What the task requires:
All lines from the one that has "1456x819 pixels." onward to the end of the records below are to be returned exactly; pictures are to be skipped.

#### Material for the task

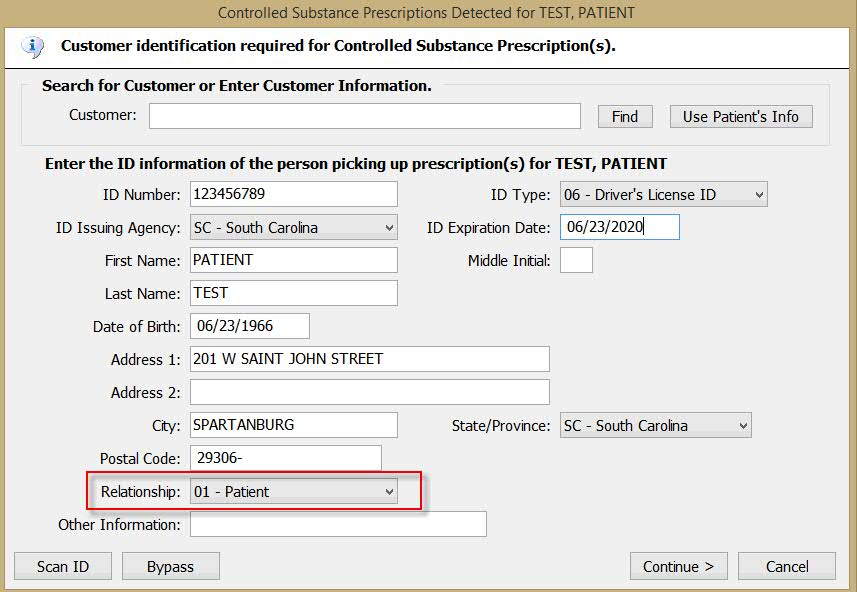Click into the ID Number field
Screen dimensions: 857x592
click(294, 194)
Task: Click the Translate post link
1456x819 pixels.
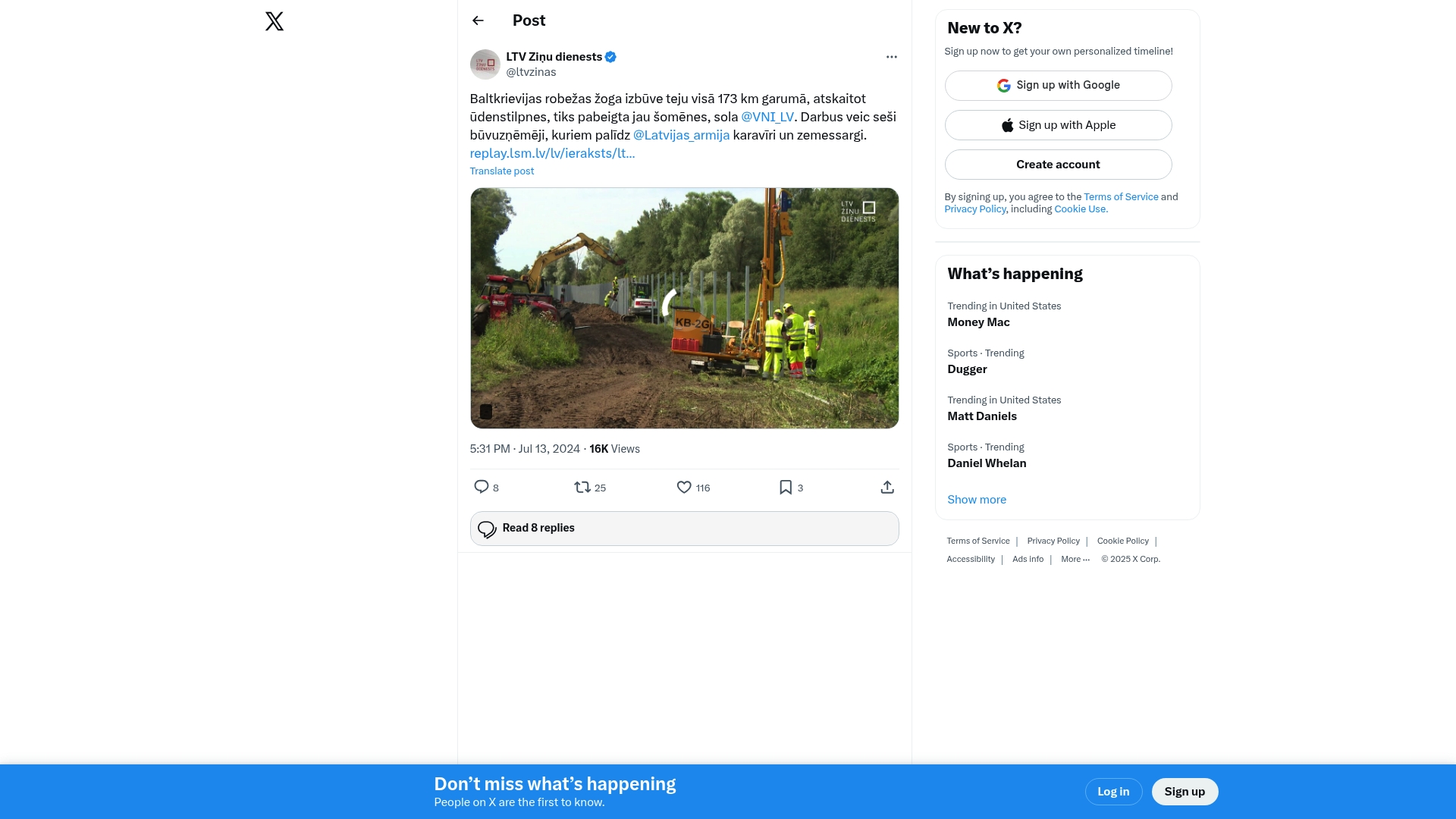Action: tap(501, 171)
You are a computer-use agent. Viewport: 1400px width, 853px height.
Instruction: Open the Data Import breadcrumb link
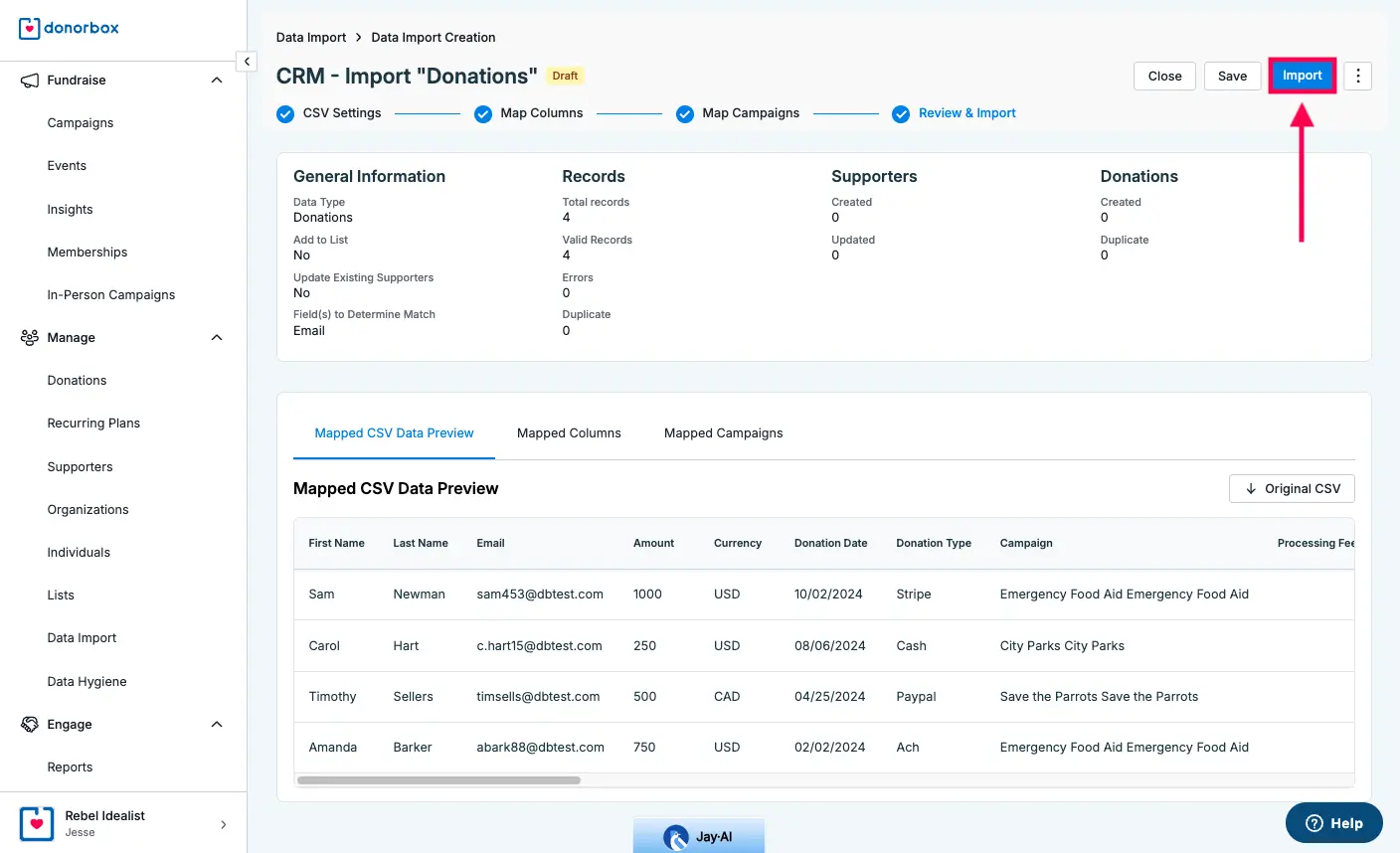[x=311, y=37]
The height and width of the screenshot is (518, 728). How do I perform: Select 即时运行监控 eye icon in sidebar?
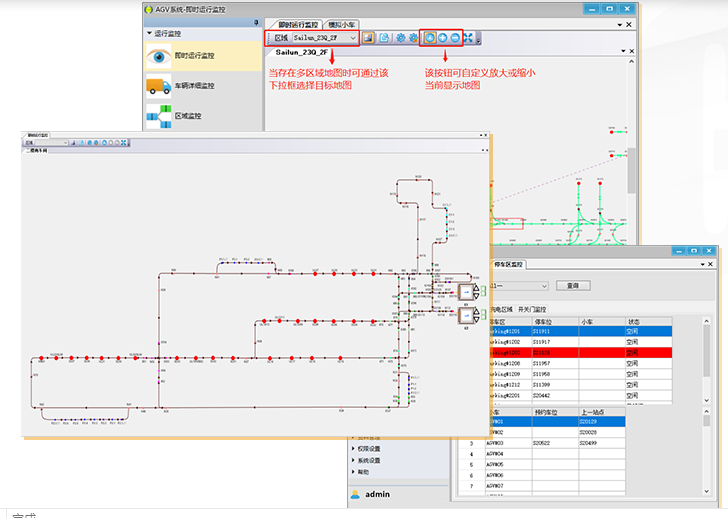click(x=160, y=56)
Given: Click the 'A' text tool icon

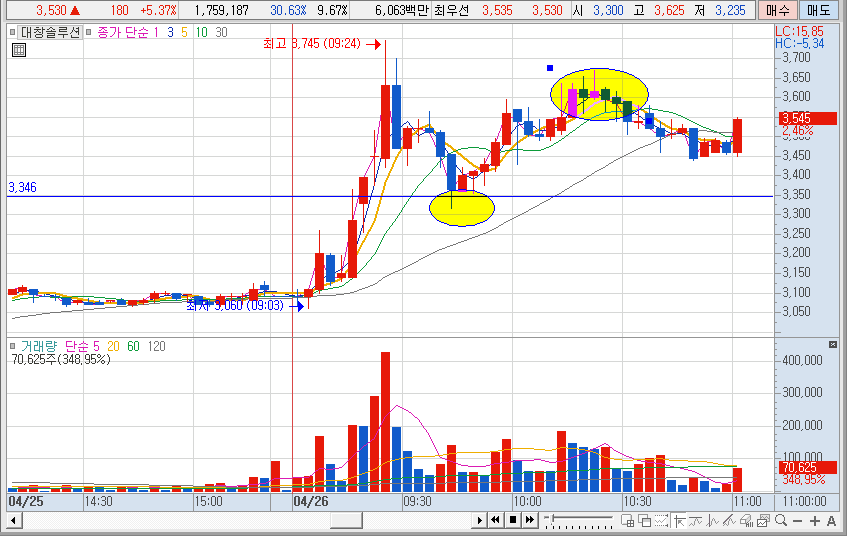Looking at the screenshot, I should (831, 520).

########

Response to this task:
1456x819 pixels.
Action: tap(501, 171)
You are a computer-use agent. Viewport: 1400px width, 853px height.
Instruction: Open the Data Import breadcrumb link
[x=311, y=37]
The height and width of the screenshot is (518, 728). How do I perform: Select 即时运行监控 eye icon in sidebar?
click(x=160, y=56)
Given: Click the 'A' text tool icon

Looking at the screenshot, I should (831, 520).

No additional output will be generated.